Traumatic shock management US Medical PG Question 10: A 35-year-old man is brought to the emergency department 20 minutes after being involved in a motor vehicle collision in which he was a restrained passenger. The patient is confused. His pulse is 140/min and blood pressure is 85/60 mm Hg. Examination shows a hand-sized hematoma on the anterior chest wall. An ECG shows sinus tachycardia. Which of the following structures is most likely injured in this patient?
- A. Papillary muscle
- B. Left main coronary artery
- C. Inferior vena cava
- D. Aortic isthmus (Correct Answer)
- E. Aortic valve
Traumatic shock management Explanation: ***Aortic isthmus***
- The **aortic isthmus** is the most common site of blunt **aortic injury** due to its relative immobility compared to the more mobile ascending aorta and arch. The deceleration forces experienced in a motor vehicle collision can cause a shearing injury at this location.
- The patient's **hypotension** and **tachycardia** are signs of significant hemorrhage, which is a common presentation of aortic injury.
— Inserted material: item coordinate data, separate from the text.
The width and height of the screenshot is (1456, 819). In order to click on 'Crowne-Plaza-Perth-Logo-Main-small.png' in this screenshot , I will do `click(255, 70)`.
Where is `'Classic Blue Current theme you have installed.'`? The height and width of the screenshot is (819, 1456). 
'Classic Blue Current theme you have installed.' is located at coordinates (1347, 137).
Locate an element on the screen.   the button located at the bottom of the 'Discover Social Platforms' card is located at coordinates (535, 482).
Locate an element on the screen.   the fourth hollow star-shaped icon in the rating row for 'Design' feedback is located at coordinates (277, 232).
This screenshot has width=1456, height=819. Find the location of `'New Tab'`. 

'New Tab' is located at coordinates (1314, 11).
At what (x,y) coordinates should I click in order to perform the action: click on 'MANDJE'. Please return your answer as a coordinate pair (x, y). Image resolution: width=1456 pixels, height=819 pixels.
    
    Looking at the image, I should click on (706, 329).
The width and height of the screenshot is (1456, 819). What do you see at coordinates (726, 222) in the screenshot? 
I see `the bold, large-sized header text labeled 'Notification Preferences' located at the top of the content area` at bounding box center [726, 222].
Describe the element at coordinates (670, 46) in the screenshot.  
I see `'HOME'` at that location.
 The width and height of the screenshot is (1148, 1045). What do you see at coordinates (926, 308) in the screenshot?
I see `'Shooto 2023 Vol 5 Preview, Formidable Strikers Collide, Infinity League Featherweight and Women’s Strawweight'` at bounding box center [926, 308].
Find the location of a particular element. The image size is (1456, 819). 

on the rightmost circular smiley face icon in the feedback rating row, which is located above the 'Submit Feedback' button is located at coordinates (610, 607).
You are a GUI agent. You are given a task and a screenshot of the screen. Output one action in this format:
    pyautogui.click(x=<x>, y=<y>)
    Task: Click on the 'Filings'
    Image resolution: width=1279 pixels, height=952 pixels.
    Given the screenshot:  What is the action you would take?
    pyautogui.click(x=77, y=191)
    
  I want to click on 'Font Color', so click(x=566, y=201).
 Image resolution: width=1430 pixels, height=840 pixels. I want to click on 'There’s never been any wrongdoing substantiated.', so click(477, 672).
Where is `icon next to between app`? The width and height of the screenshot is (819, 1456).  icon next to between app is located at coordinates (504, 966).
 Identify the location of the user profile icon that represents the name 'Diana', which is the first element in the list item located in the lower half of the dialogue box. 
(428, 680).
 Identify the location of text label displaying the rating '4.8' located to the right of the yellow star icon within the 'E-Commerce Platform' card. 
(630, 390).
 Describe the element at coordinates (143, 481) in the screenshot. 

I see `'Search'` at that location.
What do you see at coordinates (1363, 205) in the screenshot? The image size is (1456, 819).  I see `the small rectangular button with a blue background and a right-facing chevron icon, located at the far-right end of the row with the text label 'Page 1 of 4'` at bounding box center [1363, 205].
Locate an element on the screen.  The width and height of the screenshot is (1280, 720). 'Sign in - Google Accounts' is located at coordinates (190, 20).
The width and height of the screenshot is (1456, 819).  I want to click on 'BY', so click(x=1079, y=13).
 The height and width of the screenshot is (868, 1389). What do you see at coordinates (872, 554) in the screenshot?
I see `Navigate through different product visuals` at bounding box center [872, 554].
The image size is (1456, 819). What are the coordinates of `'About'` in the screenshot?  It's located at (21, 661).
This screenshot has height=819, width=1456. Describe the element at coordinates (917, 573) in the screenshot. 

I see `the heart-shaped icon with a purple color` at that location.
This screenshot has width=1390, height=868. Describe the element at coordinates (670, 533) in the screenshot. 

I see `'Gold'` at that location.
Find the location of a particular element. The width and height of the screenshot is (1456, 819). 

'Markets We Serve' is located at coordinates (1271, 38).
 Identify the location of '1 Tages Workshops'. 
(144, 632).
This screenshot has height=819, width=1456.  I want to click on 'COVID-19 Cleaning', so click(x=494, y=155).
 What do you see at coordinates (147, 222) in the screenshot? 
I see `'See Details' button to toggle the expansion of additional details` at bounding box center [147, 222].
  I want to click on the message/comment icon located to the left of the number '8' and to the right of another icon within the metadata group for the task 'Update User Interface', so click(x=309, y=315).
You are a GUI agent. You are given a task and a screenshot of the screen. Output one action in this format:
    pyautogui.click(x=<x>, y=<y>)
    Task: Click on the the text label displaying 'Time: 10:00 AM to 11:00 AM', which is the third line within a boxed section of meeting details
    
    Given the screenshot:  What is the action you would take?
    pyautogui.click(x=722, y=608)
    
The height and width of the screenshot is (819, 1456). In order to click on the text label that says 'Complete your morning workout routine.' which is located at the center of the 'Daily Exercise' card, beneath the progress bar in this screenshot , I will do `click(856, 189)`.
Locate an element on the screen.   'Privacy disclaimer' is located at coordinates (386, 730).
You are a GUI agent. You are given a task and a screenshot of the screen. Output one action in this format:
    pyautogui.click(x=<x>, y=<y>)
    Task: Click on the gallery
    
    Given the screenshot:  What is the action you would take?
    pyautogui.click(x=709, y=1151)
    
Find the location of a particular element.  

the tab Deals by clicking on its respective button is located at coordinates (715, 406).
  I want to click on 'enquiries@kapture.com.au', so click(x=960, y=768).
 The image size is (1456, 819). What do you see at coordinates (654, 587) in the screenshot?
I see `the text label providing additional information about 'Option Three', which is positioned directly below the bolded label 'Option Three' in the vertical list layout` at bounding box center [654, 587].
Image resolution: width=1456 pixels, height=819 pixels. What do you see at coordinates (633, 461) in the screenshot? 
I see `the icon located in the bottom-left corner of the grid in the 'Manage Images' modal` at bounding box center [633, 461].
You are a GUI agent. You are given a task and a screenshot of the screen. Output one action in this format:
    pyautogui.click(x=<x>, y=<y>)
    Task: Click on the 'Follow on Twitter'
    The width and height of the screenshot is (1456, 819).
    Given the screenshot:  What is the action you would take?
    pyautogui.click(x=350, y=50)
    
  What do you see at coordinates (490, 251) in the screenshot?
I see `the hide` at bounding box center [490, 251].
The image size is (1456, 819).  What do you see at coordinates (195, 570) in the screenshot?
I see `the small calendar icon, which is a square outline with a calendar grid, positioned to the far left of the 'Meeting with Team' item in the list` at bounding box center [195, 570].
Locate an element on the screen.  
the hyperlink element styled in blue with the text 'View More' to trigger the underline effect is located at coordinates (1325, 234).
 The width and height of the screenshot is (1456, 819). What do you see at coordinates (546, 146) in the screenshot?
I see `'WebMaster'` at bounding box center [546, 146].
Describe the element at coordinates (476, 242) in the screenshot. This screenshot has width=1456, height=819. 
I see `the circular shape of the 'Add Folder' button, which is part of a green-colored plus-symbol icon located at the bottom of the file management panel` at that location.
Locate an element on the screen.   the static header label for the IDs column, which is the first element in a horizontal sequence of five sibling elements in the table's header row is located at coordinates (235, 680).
The chest wall hematoma also suggests significant trauma to the chest.
*Papillary muscle*
- Injury to the **papillary muscles** typically leads to severe **mitral regurgitation**, presenting with acute heart failure symptoms like pulmonary edema rather than primarily hypovolemic shock.
- While possible in trauma, the primary symptoms would involve a new significant murmur and rapid deterioration of cardiac function due to valve incompetence.
*Left main coronary artery*
- A **left main coronary artery** injury would likely lead to acute **myocardial ischemia** or infarction, manifesting as severe chest pain, ECG changes indicative of ischemia, and potentially cardiogenic shock, not hypovolemic shock.
- While trauma to the chest can cause coronary artery dissection, it is less common for blunt force to directly injure this artery without other, more widespread myocardial damage.
*Inferior vena cava*
- An injury to the **inferior vena cava (IVC)** would primarily cause severe internal bleeding, leading to hypovolemic shock. However, while possible, blunt force trauma to the chest is less likely to directly injure the retroperitoneal IVC without significant associated abdominal or lumbar spine injuries.
- The chest wall hematoma and focus on the chest suggests damage within the thoracic cavity, making an aortic injury more probable given the mechanism.
*Aortic valve*
- An injury to the **aortic valve** could cause acute **aortic regurgitation**, leading to acute heart failure and potentially cardiogenic shock with a new diastolic murmur.
- While possible, pure aortic valve injury from blunt trauma alone, without rupture of the aorta itself, is less common than aortic tear from shearing forces.